Папа Римский обвел глазами церковь, белоснежный алтарь, выложенный травертином, немного помедлил. Росселино стоял, покорно склонив голову, избегая встретиться глазами с могущественным заказчиком. В храме слышалось только дыхание множества людей.
«Ложь…» Анне казалось, что слово, разнесясь под высоким сводом, обвилось, как ползучий плющ, вокруг колонн, эхом отлетело от тянущихся ввысь арок, созданных вдохновением зодчего. Роковое слово сказано – не вернешь.
– Ты лгал нам, архитектор, и правильно поступил, солгав. Скажи ты нам, сколько это будет стоить, ни блистательный дворец, ни прекрасная церковь, красивейшая во всей Италии, не стояли бы здесь сегодня?
«Уж чего-чего, а мудрости Его Святейшеству не занимать! – растроганно подумала Анна. – Он не стал отводить от Бернардо оправданных обвинений в растрате; он просто сказал, что воплощенная в камне мечта того стоит, разом оправдав всех, кто приложил руку к строительству города: и Росселино, и Леона Баттисту Альберти, и себя самого».
Пий Второй накинул пурпурный плащ на плечи архитектора. Лицо Бернардо расцвело счастливой улыбкой.
– Это великолепно. Это неповторимо. Я потрясен, – сказал Папа Римский и расцеловал Росселино в обе щеки.
Архитектор не сдержал благодарных слез. «А ведь он не оправдан, – вдруг сообразила Анна. – Ему воздана великая честь, но обвинение не снято. Наоборот – подтверждено. Пий Второй получил город своей мечты и одновременно – козла отпущения, архитектора из Флоренции, на которого сможет теперь возлагать ответственность, если в Корсиньяно случится что дурное».
Завершая церемонию, Его Святейшество объявил, что церковная площадь будет отныне именоваться площадью Пия, а город – Пиенцей, в честь Папы Римского.
* * *
Андрополус, неудобно выгнув шею, прильнул к забранному решеткой оконцу дворцового подвала и глядел на представление, посвященное дню Иоанна Крестителя. Ничего подобного он никогда еще не видел. На веревке, протянутой между домов, раскачиваясь высоко над головами, парил мальчик с ангельскими крыльями.

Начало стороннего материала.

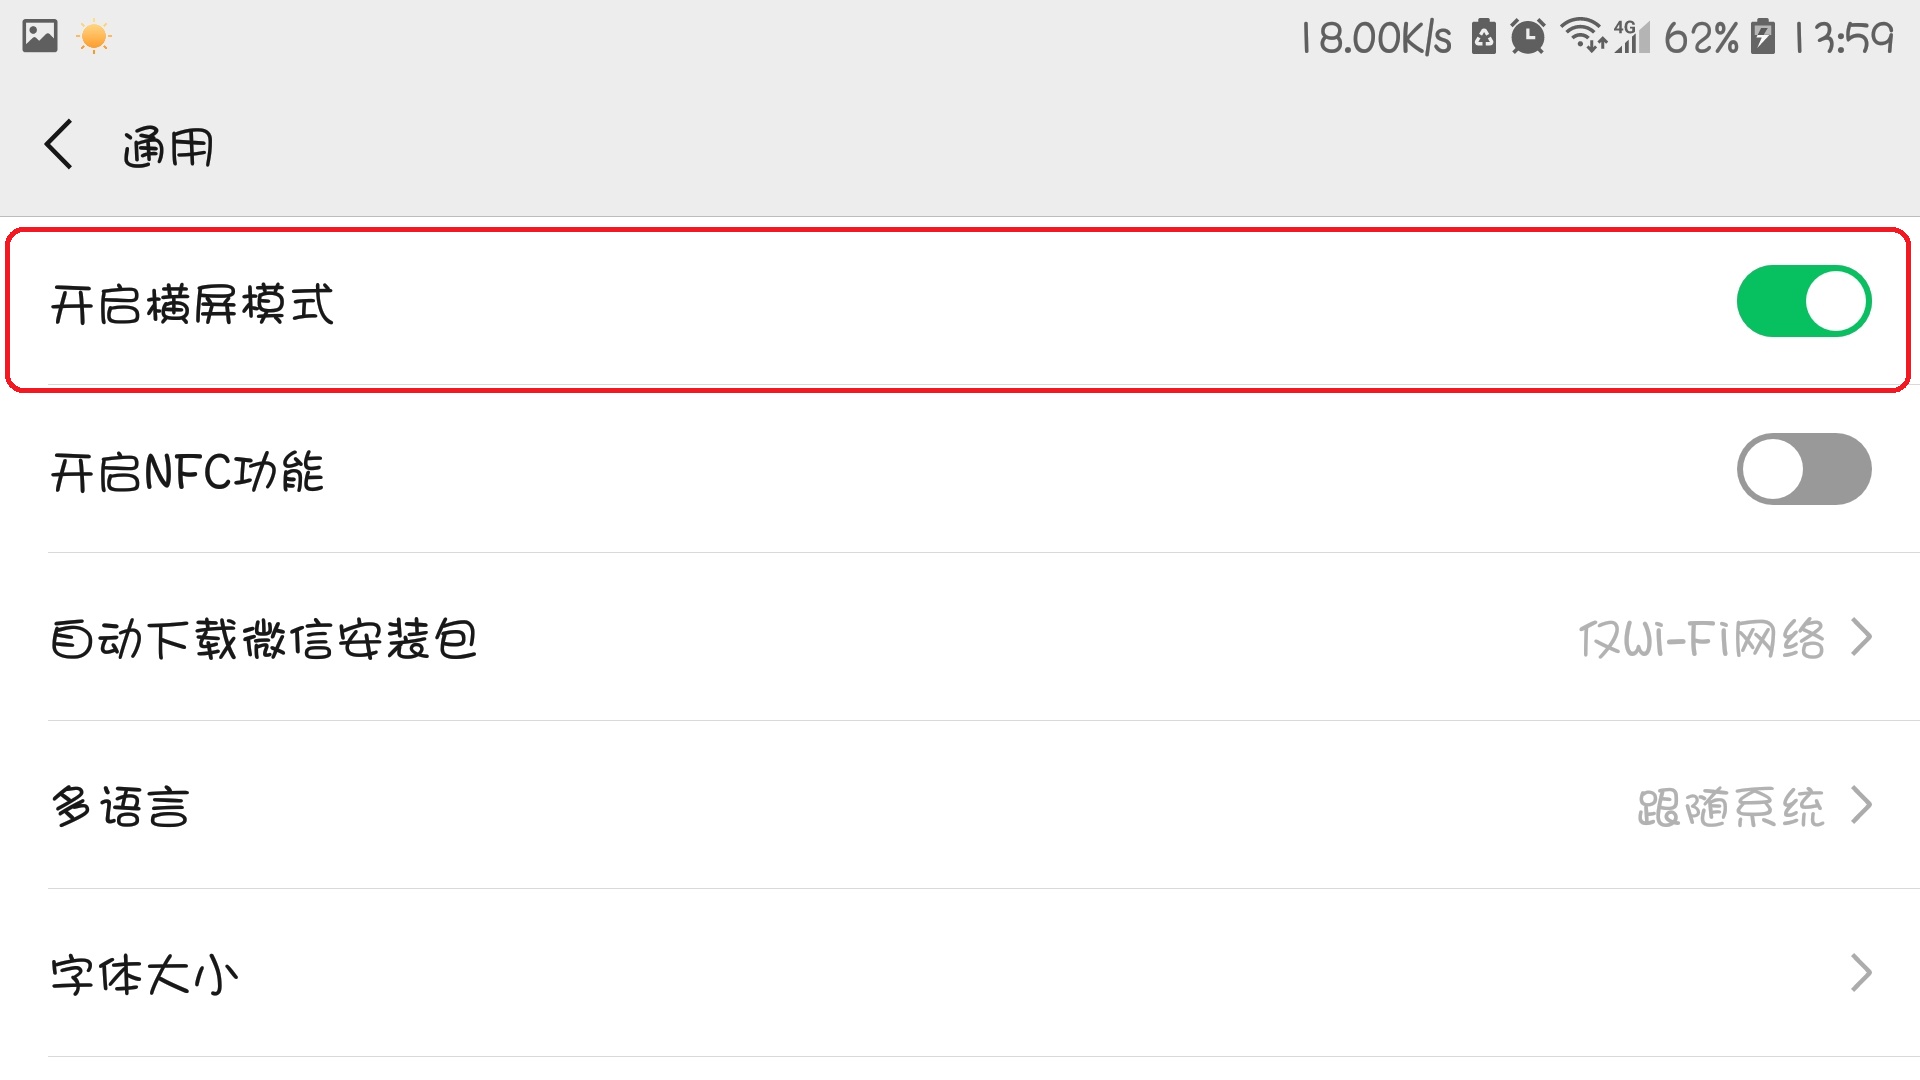Tap the back arrow icon
1920x1080 pixels.
click(x=59, y=145)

Народ вышел из церкви и толпился на площади. В окружении кардиналов и епископов стоял Папа Римский и, как все, запрокинув голову, следил за движениями мальчика, певшего в вышине гимн. Малые дети визжали от восторга; взрослые объясняли им, что это не настоящий ангел, а просто певцу прицепили к спине крылья.
Андрополус плотно прижался щекой к решетке, но даже не замечал ее. Он был там, на площади, среди зрителей, где вершилось чудо, где раздавалось пение. А ведь мог бы сам оказаться на месте ангела. «У тебя ангельский голос», – говорили ему в саду папского дворца, а потом бросили сюда, в подземелье, и чуть не превратили в кастрата.
Вот бы выбраться отсюда, забраться на веревку, сделать вид, что он певец из папского хора! Никто и не заметит. Он будет разъезжать по свету вместе с другими мальчиками, они повсюду следуют за Его Святейшеством, куда Папа Римский – туда и хор. Андрополус может брать самые высокие ноты ничуть не хуже того, который сейчас изображает ангела. Когда-нибудь, конечно, голос начнет ломаться, но пока… Он будет петь, вознесясь над всеми, и толпы зевак станут глазеть на него, удивляясь и восторженно слушая!